**EXTRACT TO READ**:

The Historic Lizzie Borden House Bed & Breakfast

Lizzie Borden: an Imperfect Crime

Welcome to Weird Wednesday! Today we’re visiting 1892 Fall River, Massachusetts. It’s a hot August day, and the house beside us is about to go from inconspicuous to infamous.

I have actually been to Lizzie Borden’s house. It’s a bed and breakfast now. I stayed a night with my oldest kiddo, then 15, with myself in Lizzie’s room, and kiddo in Lizzie’s sister Emma’s room. Neither of us were brave enough to sleep in the murder room.

(Side note: we happened to be there when Buzzfeed Unsolved was filming their Lizzie Borden episode, so if you hear people tromping through the house in the background, that’s probably us!)

You may know the poem: Lizzie Borden took an ax / Gave her mother forty whacks / When she saw what she had done / She gave her father forty-one. Turns out almost none of that is actually true. So let’s take a look at what really happened.

Lizzie Borden was 32 years old when her father and stepmother were brutally murdered in their own home. On the morning of Aug 4, 1892, there were three people in the house: Lizzie, her stepmother Abby, and the maid, Bridget Sullivan. Bridget spent the morning outside, cleaning windows, while Lizzie was inside. Abby spent the morning getting murdered.

At some point, someone beat Abby with an axe until she died face-down on the floor of the upstairs guest bedroom (18 whacks, not 40). Later in the morning, Lizzie’s father Andrew came home and took a nap on the sofa in the front room. A short while afterward, Lizzie screamed, saying she’d found him beaten to death with an axe (11 whacks).

Sign over the stairs at the B&B 

Here’s where it gets complicated, and why the case is still so famous. There are some very hard things to explain if Lizzie was not the murderer—and equally hard things to explain if she was. I’ll give you some of the run-down we got at the B&B.

Where was Abby? Lizzie claimed her stepmother Abby had received a note from a sick friend and left on a visit. When the police arrived after Andrew’s body was discovered, Lizzie said she thought she’d heard her stepmother come home and that people should go looking for her. That’s when Abby’s body was found, visible on the floor as soon as somebody got partway up the stairs.

**ACTIONS TO TAKE**:
A. From the Lizzie Borden post, copy word for word the part that begins with the words containing "Lizzie Borden: an" and ends with "what really happened.".
B. Condense the paragraph of the Lizzie Borden post beginning "At some point, someone beat Abby" into a shorter version that keeps its main facts.
Nothing in the lines after the Lizzie Borden post is needed.

**GIVEN DATA**:

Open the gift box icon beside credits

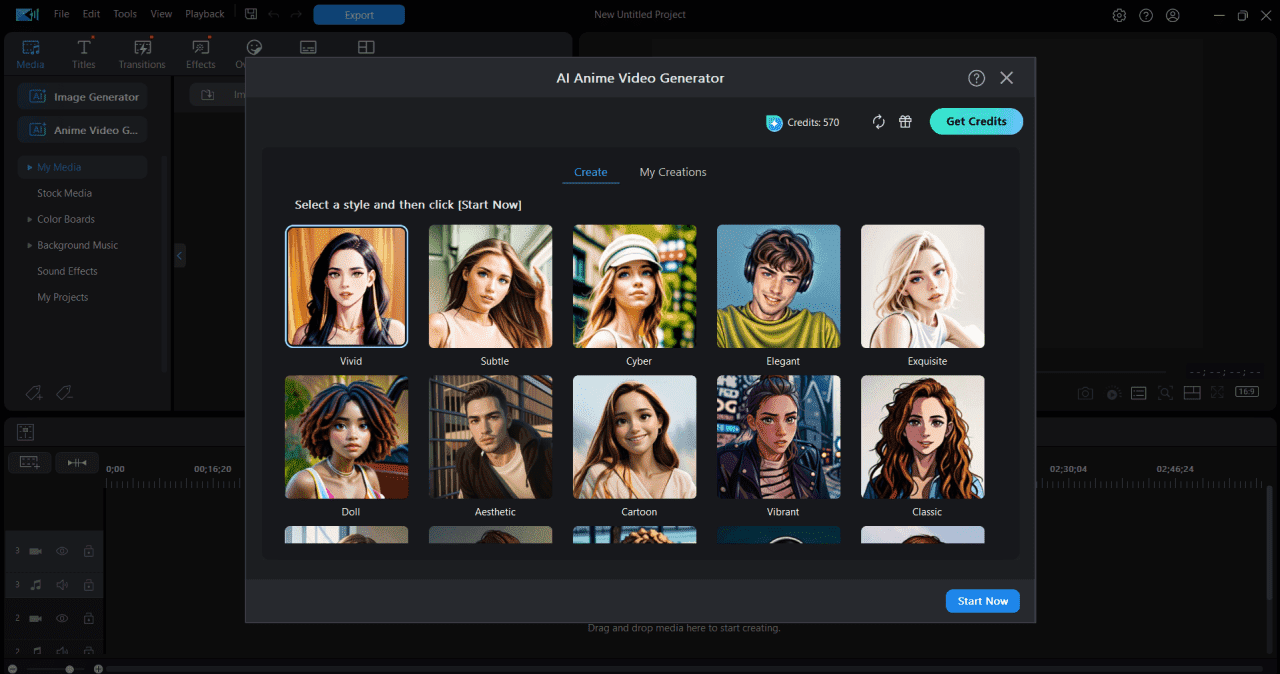[x=905, y=122]
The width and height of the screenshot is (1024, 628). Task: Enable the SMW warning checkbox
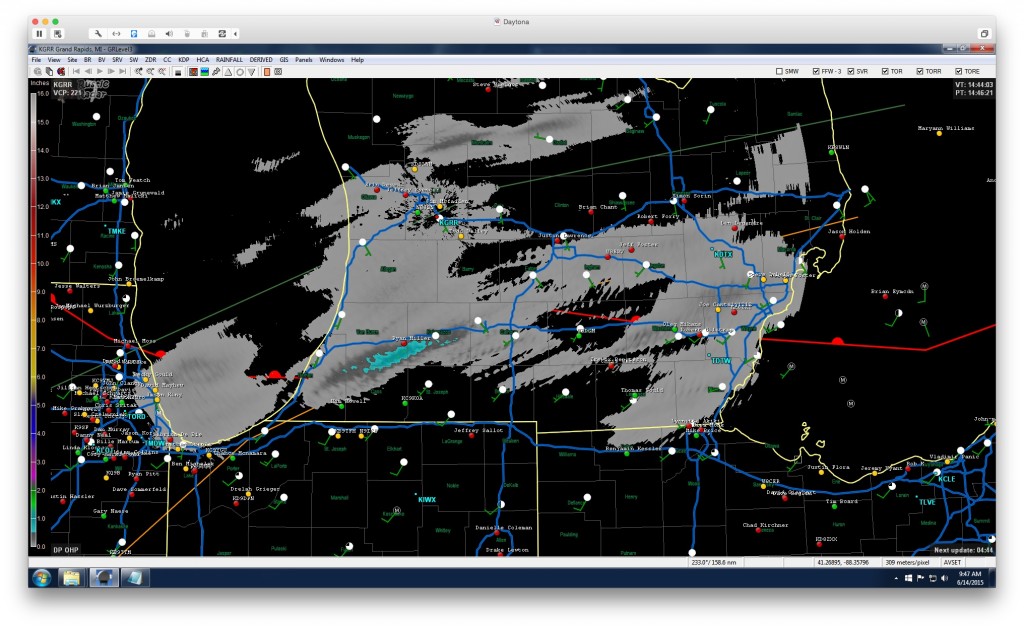coord(781,71)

**ANSWER LIST**:
A.
Lizzie Borden: an Imperfect Crime

Welcome to Weird Wednesday! Today we’re visiting 1892 Fall River, Massachusetts. It’s a hot August day, and the house beside us is about to go from inconspicuous to infamous.

I have actually been to Lizzie Borden’s house. It’s a bed and breakfast now. I stayed a night with my oldest kiddo, then 15, with myself in Lizzie’s room, and kiddo in Lizzie’s sister Emma’s room. Neither of us were brave enough to sleep in the murder room.

(Side note: we happened to be there when Buzzfeed Unsolved was filming their Lizzie Borden episode, so if you hear people tromping through the house in the background, that’s probably us!)

You may know the poem: Lizzie Borden took an ax / Gave her mother forty whacks / When she saw what she had done / She gave her father forty-one. Turns out almost none of that is actually true. So let’s take a look at what really happened.

B. Abby was killed with an axe in the upstairs guest bedroom and left face-down on the floor (18 whacks, not 40). Later that morning, Andrew came home and napped on the front-room sofa. Soon after, Lizzie screamed and said she had found him beaten to death with an axe (11 whacks).